----- Materials provided -----
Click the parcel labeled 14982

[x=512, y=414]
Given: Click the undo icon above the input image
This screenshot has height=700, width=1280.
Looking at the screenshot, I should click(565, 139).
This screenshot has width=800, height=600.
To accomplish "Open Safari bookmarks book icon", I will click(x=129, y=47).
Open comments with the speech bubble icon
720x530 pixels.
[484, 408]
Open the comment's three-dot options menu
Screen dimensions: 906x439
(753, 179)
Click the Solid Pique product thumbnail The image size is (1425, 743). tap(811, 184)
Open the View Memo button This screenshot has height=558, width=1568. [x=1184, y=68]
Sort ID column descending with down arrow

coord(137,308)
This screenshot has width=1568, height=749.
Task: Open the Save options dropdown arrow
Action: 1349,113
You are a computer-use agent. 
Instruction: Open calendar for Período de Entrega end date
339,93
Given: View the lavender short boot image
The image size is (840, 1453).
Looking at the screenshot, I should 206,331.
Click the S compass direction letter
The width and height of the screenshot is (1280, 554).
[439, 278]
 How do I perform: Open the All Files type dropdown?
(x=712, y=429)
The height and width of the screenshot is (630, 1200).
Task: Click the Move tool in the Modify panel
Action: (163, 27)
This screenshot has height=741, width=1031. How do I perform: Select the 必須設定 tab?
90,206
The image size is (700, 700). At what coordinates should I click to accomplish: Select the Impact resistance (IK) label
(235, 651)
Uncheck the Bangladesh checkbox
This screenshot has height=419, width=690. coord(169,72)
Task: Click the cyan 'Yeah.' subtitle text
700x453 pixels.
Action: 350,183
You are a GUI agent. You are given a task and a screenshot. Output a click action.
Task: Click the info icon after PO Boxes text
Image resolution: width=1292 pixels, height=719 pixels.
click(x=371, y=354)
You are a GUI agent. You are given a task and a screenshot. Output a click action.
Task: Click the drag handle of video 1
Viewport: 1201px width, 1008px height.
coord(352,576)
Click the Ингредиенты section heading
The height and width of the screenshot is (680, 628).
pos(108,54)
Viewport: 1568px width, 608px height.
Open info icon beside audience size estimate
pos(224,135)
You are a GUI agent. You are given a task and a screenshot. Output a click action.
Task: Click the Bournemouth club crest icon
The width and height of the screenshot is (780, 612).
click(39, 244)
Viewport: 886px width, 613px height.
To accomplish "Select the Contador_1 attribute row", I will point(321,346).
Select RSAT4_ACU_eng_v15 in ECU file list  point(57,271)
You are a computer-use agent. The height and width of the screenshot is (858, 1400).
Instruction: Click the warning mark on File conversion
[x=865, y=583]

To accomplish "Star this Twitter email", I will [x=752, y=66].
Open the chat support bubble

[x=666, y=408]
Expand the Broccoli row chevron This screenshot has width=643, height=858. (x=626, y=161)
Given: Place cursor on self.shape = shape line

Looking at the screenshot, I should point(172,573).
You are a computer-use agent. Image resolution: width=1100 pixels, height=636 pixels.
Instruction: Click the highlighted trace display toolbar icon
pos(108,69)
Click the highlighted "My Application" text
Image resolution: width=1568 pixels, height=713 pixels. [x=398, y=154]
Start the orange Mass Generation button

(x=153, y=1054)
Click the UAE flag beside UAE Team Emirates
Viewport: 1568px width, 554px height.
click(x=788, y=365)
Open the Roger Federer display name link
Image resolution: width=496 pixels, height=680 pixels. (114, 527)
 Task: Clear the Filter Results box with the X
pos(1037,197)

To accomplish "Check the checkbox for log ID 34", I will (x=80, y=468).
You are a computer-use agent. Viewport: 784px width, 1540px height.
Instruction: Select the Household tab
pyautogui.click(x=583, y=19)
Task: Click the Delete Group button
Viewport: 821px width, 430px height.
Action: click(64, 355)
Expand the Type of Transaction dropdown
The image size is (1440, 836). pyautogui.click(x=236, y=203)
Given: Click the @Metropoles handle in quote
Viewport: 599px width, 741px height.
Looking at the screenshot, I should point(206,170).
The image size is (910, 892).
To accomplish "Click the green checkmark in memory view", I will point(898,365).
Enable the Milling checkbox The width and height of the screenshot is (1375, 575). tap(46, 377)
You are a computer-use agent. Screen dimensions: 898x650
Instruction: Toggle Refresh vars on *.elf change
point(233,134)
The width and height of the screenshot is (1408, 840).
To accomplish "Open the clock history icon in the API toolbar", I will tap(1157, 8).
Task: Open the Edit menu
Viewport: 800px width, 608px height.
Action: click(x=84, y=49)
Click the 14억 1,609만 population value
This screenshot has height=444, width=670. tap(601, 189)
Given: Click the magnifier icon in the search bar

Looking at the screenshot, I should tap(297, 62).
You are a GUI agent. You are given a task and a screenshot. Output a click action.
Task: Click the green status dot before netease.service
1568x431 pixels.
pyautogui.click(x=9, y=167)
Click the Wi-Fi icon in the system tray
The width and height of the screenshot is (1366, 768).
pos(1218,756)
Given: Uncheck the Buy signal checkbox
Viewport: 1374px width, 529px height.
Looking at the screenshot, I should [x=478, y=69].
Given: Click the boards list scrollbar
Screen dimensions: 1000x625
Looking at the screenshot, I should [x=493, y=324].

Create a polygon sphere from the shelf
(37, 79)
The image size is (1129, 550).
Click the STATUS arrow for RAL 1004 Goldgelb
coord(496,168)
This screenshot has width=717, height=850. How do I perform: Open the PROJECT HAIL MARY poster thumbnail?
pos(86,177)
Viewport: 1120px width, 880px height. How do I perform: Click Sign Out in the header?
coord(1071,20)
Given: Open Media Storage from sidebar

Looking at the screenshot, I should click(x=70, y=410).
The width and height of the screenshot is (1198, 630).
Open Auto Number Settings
-----
What is wanted is every line from the first line of the entries through the line that contains "Open the View", given again exactly.

[Solved problem]:
Click the parcel labeled 14982

[x=512, y=414]
Given: Click the undo icon above the input image
This screenshot has height=700, width=1280.
Looking at the screenshot, I should click(565, 139).
This screenshot has width=800, height=600.
To accomplish "Open Safari bookmarks book icon", I will click(x=129, y=47).
Open comments with the speech bubble icon
720x530 pixels.
[484, 408]
Open the comment's three-dot options menu
Screen dimensions: 906x439
(753, 179)
Click the Solid Pique product thumbnail The image size is (1425, 743). tap(811, 184)
Open the View Memo button This screenshot has height=558, width=1568. [x=1184, y=68]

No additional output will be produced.